Cubarsí menerima kartu merah langsung beberapa menit sebelum akhir babak pertama pertandingan, setelah menghalangi Giuliano Simeone, pemain Atletico Madrid, di batas kotak penalti, sehingga Barça menyelesaikan laga dengan 10 pemain.
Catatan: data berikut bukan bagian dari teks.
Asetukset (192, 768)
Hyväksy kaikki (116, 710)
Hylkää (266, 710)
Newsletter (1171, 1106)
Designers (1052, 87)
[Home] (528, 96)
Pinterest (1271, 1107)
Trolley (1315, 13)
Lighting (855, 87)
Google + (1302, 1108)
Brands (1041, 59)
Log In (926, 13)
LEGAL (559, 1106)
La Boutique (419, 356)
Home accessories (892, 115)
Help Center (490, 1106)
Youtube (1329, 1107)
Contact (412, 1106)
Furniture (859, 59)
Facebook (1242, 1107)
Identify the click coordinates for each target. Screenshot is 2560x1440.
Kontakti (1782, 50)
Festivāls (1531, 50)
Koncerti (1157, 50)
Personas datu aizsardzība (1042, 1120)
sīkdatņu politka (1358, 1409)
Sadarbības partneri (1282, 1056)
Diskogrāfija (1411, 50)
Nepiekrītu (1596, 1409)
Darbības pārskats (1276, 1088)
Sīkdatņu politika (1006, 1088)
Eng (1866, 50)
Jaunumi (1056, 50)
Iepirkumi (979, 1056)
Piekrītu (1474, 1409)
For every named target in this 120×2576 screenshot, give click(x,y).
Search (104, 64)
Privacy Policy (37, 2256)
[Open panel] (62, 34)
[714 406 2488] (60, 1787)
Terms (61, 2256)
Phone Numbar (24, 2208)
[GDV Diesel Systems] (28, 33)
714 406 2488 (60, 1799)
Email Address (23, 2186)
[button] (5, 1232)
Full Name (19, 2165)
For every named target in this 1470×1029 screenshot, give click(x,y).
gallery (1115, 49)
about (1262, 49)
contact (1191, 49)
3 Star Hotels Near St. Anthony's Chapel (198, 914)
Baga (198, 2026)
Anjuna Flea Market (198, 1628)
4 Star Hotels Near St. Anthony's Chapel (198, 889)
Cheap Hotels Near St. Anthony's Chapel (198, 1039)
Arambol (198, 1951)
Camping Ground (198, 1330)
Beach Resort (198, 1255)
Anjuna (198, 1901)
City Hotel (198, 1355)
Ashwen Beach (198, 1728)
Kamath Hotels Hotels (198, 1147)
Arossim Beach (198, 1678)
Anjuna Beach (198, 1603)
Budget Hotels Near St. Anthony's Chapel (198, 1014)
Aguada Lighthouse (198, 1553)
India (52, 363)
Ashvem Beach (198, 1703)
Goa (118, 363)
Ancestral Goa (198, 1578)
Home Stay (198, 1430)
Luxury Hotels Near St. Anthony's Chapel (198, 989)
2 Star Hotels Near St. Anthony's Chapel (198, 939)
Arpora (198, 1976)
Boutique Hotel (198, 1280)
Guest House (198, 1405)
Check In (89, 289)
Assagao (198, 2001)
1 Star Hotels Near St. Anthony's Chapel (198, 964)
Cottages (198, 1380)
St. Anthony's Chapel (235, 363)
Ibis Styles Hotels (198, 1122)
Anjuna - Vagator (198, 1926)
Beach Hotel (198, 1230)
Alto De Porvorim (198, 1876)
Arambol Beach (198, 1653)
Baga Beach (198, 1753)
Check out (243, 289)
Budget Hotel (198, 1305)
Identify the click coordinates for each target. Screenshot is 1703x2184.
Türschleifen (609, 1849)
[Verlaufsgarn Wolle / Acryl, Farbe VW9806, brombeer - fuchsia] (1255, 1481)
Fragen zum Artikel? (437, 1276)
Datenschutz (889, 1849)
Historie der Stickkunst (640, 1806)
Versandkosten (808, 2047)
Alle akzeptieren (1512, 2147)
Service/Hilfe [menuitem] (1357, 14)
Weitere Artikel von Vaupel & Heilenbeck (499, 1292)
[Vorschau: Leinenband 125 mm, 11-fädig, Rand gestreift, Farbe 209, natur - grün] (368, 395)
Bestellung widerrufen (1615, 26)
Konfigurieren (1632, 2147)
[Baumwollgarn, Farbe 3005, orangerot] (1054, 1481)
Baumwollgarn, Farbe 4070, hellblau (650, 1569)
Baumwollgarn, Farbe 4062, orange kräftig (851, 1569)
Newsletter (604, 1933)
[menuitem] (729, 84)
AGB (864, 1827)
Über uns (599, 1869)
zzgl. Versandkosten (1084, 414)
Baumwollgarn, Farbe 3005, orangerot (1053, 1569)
Dari tendangan bebas yang didapat Atletico Madrid akibat kartu merah Cubarsí, Julián Álvarez berhasil mencetak gol untuk tim tamu, sebelum pertandingan berakhir dengan kemenangan Los Rojiblancos 2-0, yang membuat posisi Blaugrana makin rumit menjelang leg kedua Selasa depan.

Baca juga:

Barcelona terancam sanksi dari UEFA setelah insiden laga Atletico

Arbeloa soal keluhan Barcelona tentang wasit: saya tidak akan mengubah pendapat saya

Dalam sebuah unggahan melalui akun media sosialnya, bek muda itu mengakui bahwa timnya harus membayar mahal kesalahan tersebut, seraya berkata: "Satu momen bisa mengubah jalannya pertandingan bahkan seluruh duel. Begitulah sepak bola, dan saya bertanggung jawab atas hasilnya".

Ia menambahkan: "Masih banyak yang tersisa dalam duel dua leg ini, dan kami lebih bersatu daripada sebelumnya. Kami satu keluarga, dan kami selalu membuktikannya".

Meski melakukan kesalahan, Cubarsí menunjukkan keyakinannya pada kemampuan timnya untuk membalikkan keadaan, menegaskan: "Kami akan terus melangkah maju, dan dengan kerja keras serta tekad kami tidak akan pernah menyerah".

Cubarsí tidak menyinggung apakah keputusan kartu merah terhadapnya benar atau tidak, di tengah perdebatan media mengenai insiden tersebut.

Bek muda itu dipastikan akan absen pada leg kedua karena skorsing.